Creates a Love plot (also known as a covariate balance plot) showing standardized mean differences for baseline variables with threshold reference lines. This visualization is commonly used in HTA dossiers and propensity score analysis to assess covariate balance.
Usage
create_love_plot(
balance_assessment,
threshold = 0.1,
show_ci = TRUE,
title = "Standardized Mean Differences",
xlab = "Standardized Mean Difference",
color_by_type = TRUE,
sort_by = c("abs_smd", "smd", "name", "none"),
colors = NULL,
point_size = 3,
base_size = 11
)Arguments
- balance_assessment
A BalanceAssessment object from
assess_baseline_balance(), or a data frame with columnsvariable,smd, and optionallyci_lower,ci_upper,var_type.- threshold
Numeric.
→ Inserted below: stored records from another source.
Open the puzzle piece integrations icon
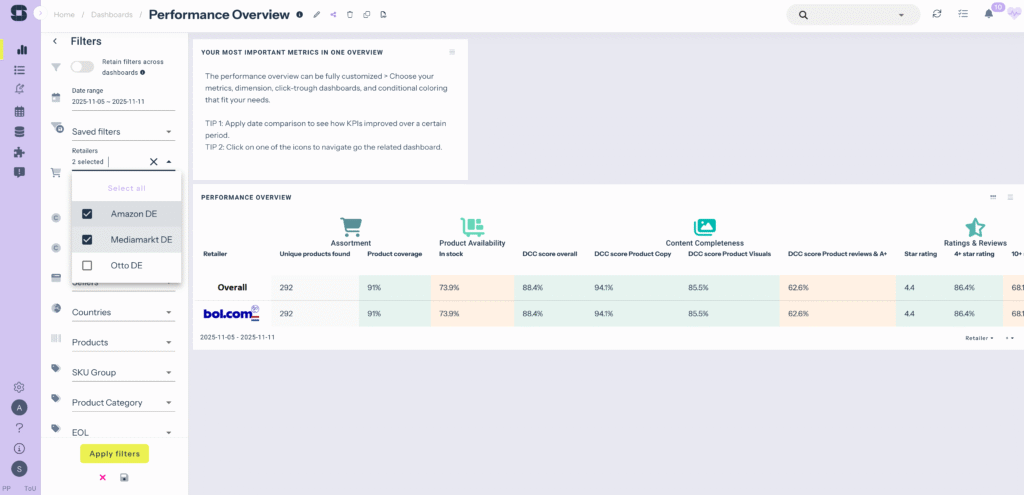Image resolution: width=1024 pixels, height=495 pixels. click(20, 152)
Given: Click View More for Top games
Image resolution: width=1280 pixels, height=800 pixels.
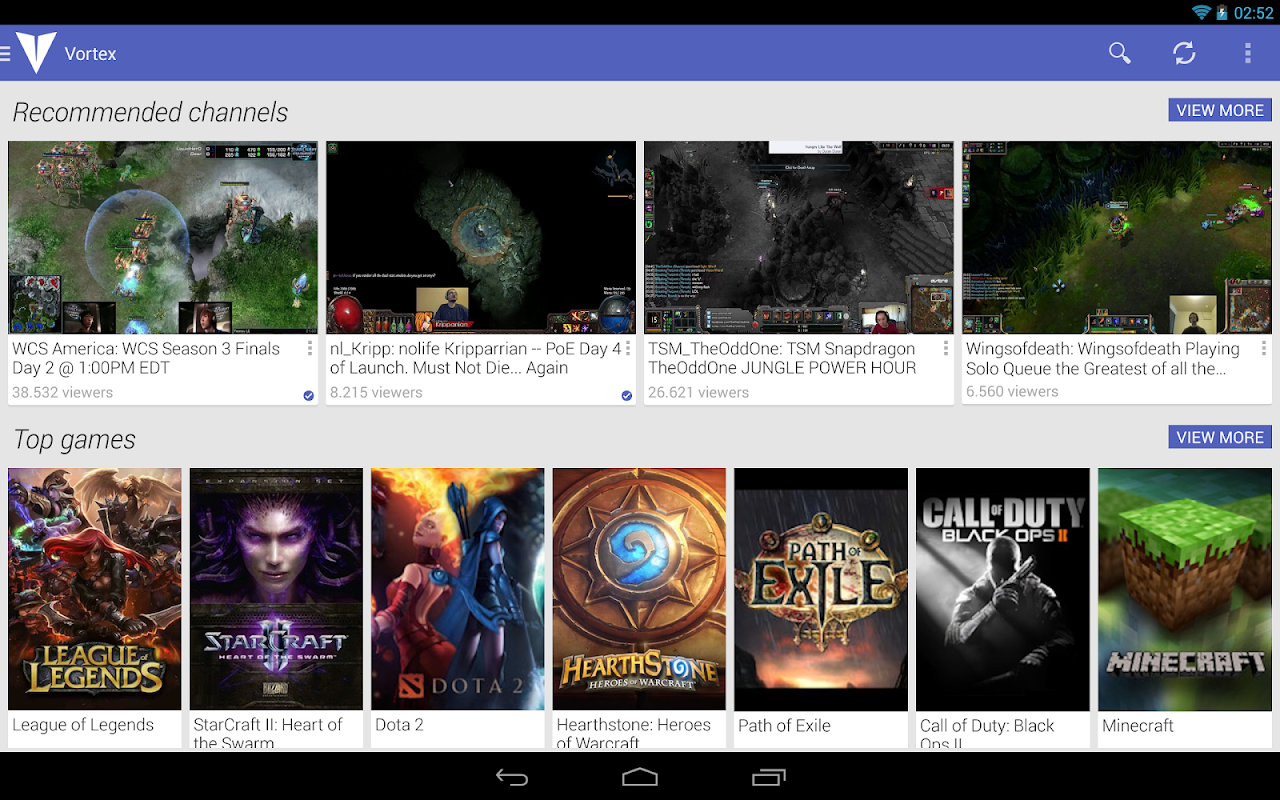Looking at the screenshot, I should [x=1220, y=437].
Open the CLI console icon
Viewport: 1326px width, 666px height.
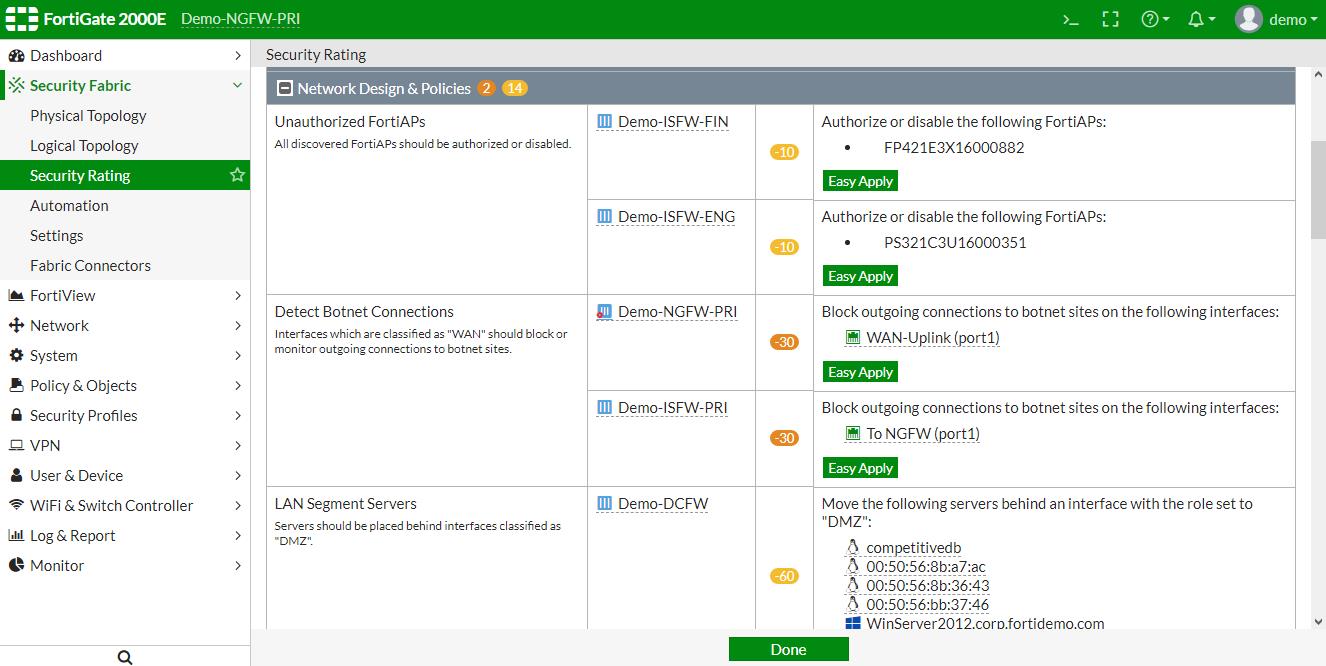[1070, 19]
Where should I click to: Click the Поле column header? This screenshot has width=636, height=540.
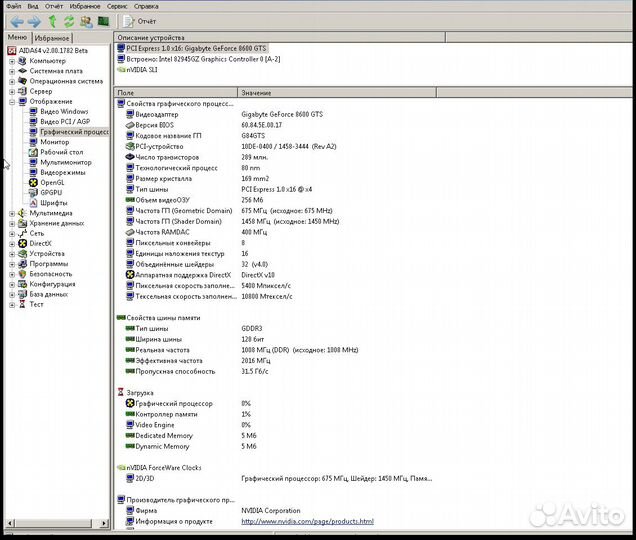tap(126, 92)
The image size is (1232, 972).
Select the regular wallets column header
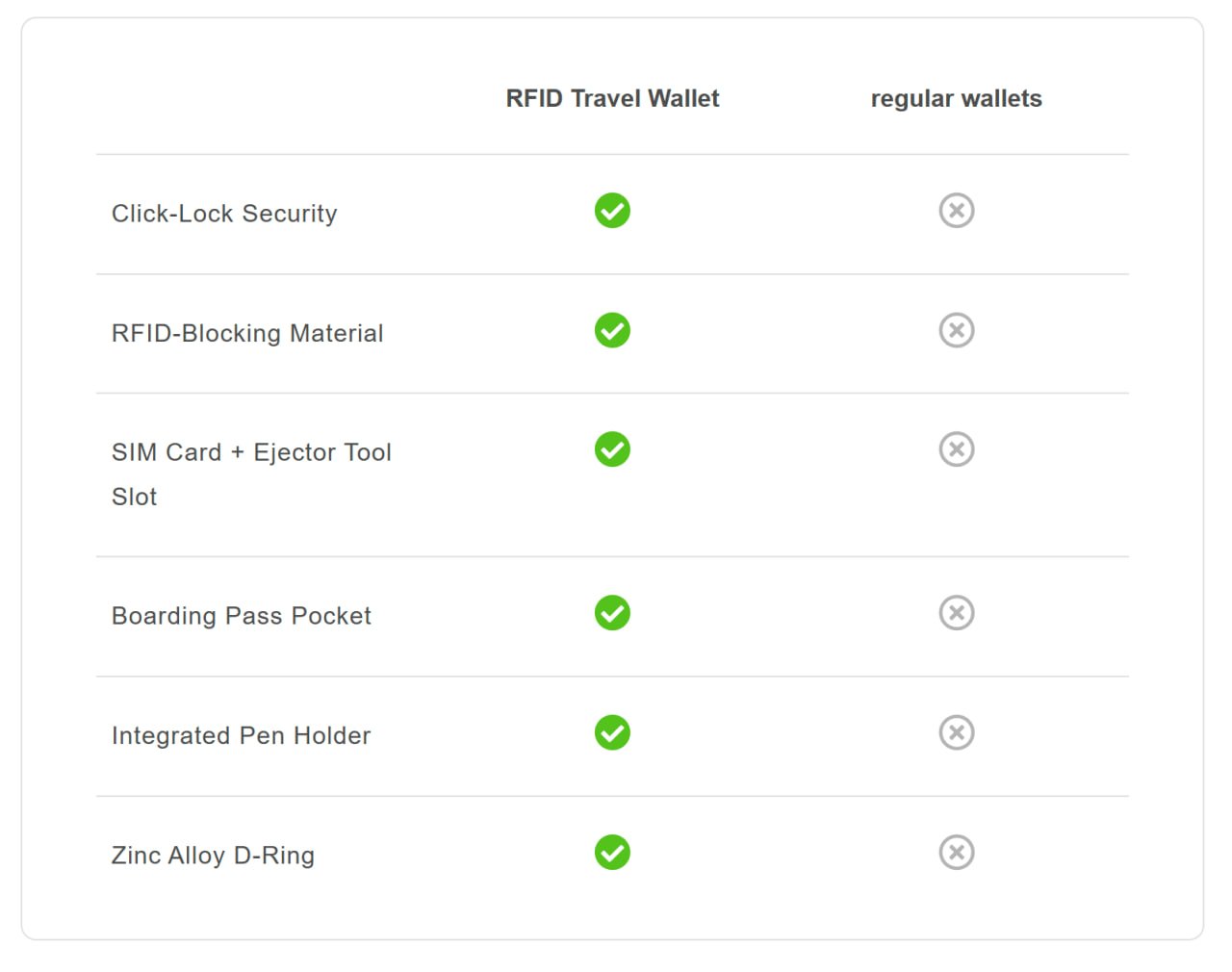pyautogui.click(x=956, y=99)
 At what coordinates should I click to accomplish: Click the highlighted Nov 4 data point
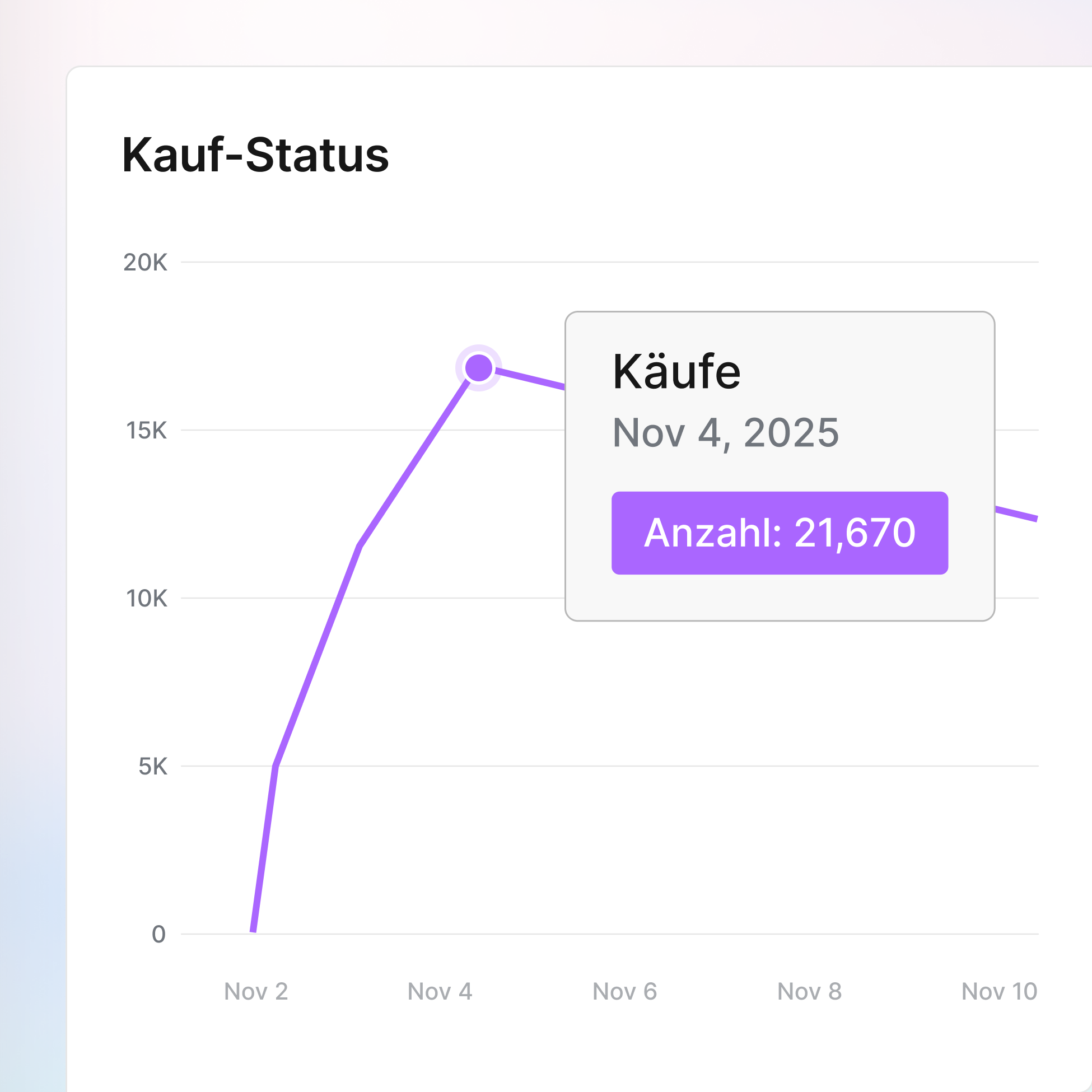coord(479,368)
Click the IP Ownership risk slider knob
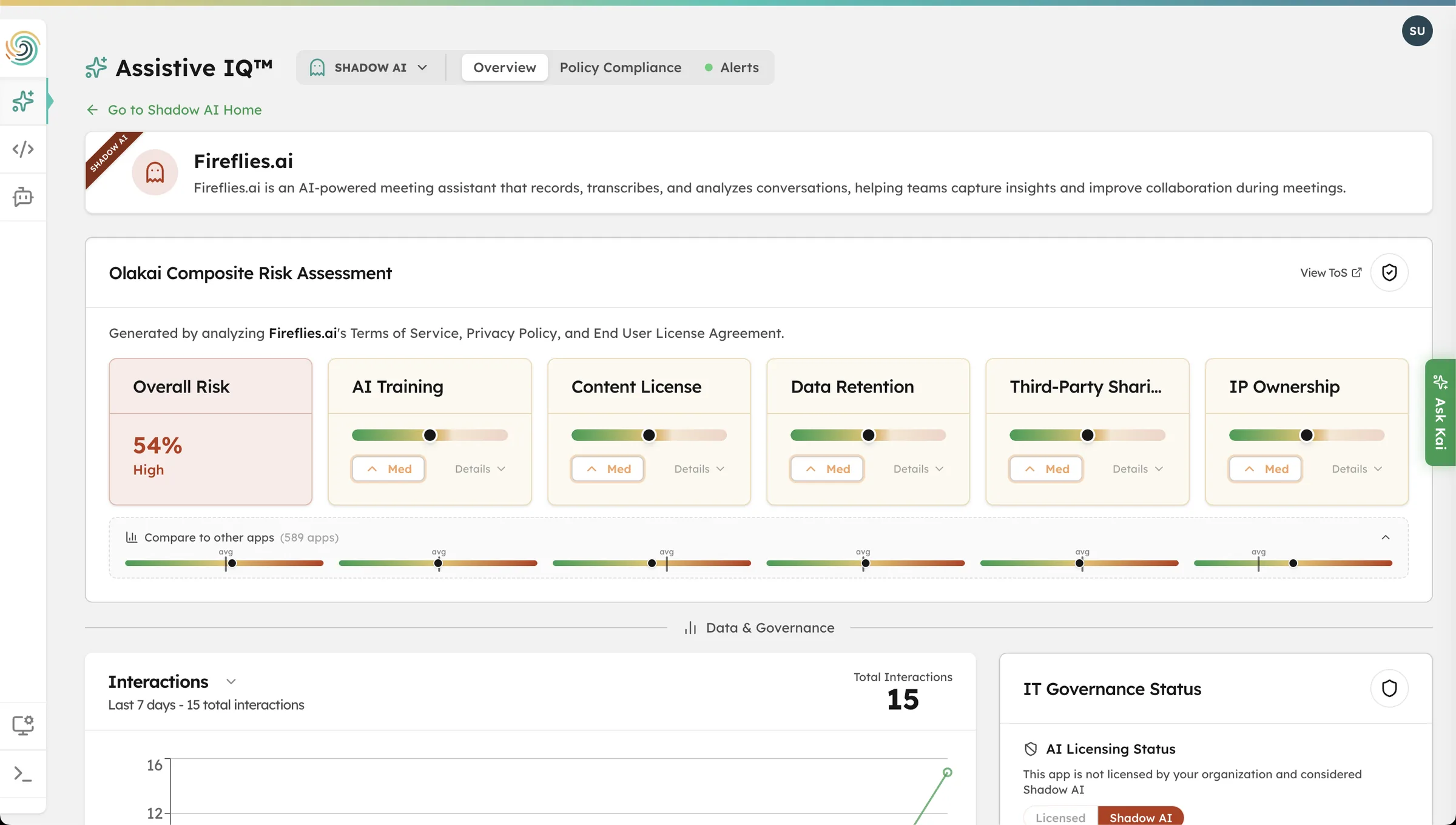Viewport: 1456px width, 825px height. [1306, 435]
SMD threshold for reference lines (default: 0.1). Vertical lines are drawn at +/- threshold. When
balance_assessmentis aBalanceAssessmentobject, its stored threshold is used regardless of this parameter.- show_ci
Logical. Show confidence intervals as error bars (default: TRUE).
- title
Character. Plot title (default: "Standardized Mean Differences").
- xlab
Character. X-axis label (default: "Standardized Mean Difference").
- color_by_type
Logical. Color points by variable type (continuous vs categorical) when available (default: TRUE).
- sort_by
Character. How to sort variables: "abs_smd" (default), "smd", "name", or "none".
- colors
Named character vector of colors for "continuous", "categorical", and "threshold" elements. NULL uses defaults.
- point_size
Numeric. Size of points (default: 3).
- base_size
Numeric. Base font size (default: 11).
Details
The Love plot displays each baseline covariate on the y-axis with its SMD on the x-axis. Vertical reference lines at +/- threshold help identify imbalanced covariates.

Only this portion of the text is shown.